Samples and Experimental Methods
The dataset of this study consists of 12 cutting samples from two wells: Kharir 1-27 and Kharir 3-07, provided by the Total Oil company, Republic of Yemen, in addition to the organic geochemical results of 23 cutting samples selected from two wells: Sunah-1 and Al-Qarn-1, released from the Yemeni authority of petroleum exploration and production (PEPA) (Fig. 1a).
The samples were selected to represent the argillaceous limestone intervals of the Naifa Formation and were analyzed using a variety of geochemical and petrological methods (Fig. 2). The analyses were conducted at specialized international research centers and laboratories including the Organic Petrology/Geochemical Laboratories at the University of Malaya in Malaysia and the Simon Petroleum Technology Limited Laboratories in the UK.
Organic Geochemical Analyses
The rock samples were crushed, their carbonate minerals were removed using concentrated HCl acid LECO, and then the CS125 and Multi EA2000 elemental analysis instruments were used to measure the total organic carbon (TOC) content.
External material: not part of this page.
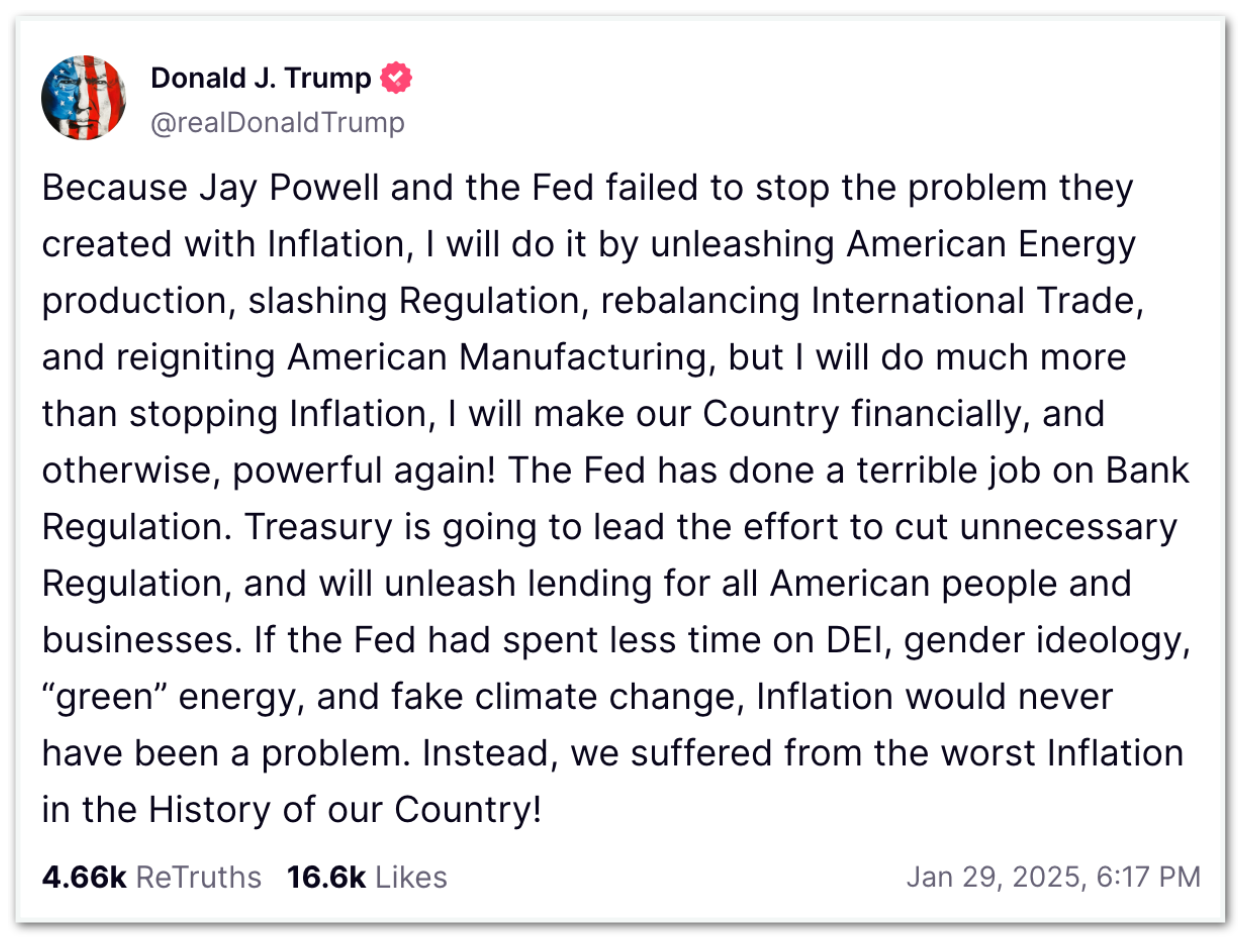Open the Jan 29, 2025 timestamp
1242x942 pixels.
994,877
The samples were also subjected to pyrolysis analysis using Rock–Eval II and Weatherford source rock analyzer (SRA)-TOC/total petroleum hydrocarbon (TPH) tools. Several parameters were measured such as the free hydrocarbon content (S1), the generated amount of hydrocarbons (S2), and the maximum temperature of the pyrolysis yield (Tmax). In addition, some important parameters according to Espitalié et al. (1977) and Peters and Cassa (1994) were calculated, namely hydrogen index (HI = S2 × 100/TOC, mg HC/g TOC), production index [PI = S1/(S1 + S2)], and petroleum yield (PY = S1 + S2) (Table 1). Subsequently, 10 analyzed samples were selected for further investigations (petrographic and geochemical) including bitumen extraction, gas chromatography–mass spectrometry (GC–MS), pyrolysis–GC (Py–GC), visual kerogen, spore coloration, and vitrinite reflectance measurements (VRo).
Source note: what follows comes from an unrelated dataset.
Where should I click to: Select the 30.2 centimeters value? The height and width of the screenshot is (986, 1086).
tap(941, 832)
For bitumen analysis, 10 shale samples were extracted with a mixture of dichloromethane and methanol (93:7) for 72 h using the Soxhlet instrument. The extracted bitumen was fractionated by employing the liquid column chromatography technique on silica gel topped with alumina oxide and was segregated into saturated, aromatic and polar fractions using petroleum ether (100 ml), dichloromethane (100 ml), and methanol (50 ml), respectively. A full scan mode of 50–550 amu was performed during the GC–MS analysis. The GC experimental analysis operated with HP-5MS5 column with the following dimensions: 30 m long, 0.32 mm of internal diameter and 0.25 µm of film thickness. The temperature range of 40–300 °C was applied at a rate of 4 °C/min. The 300 °C temperature was held on the samples for a 30-min time.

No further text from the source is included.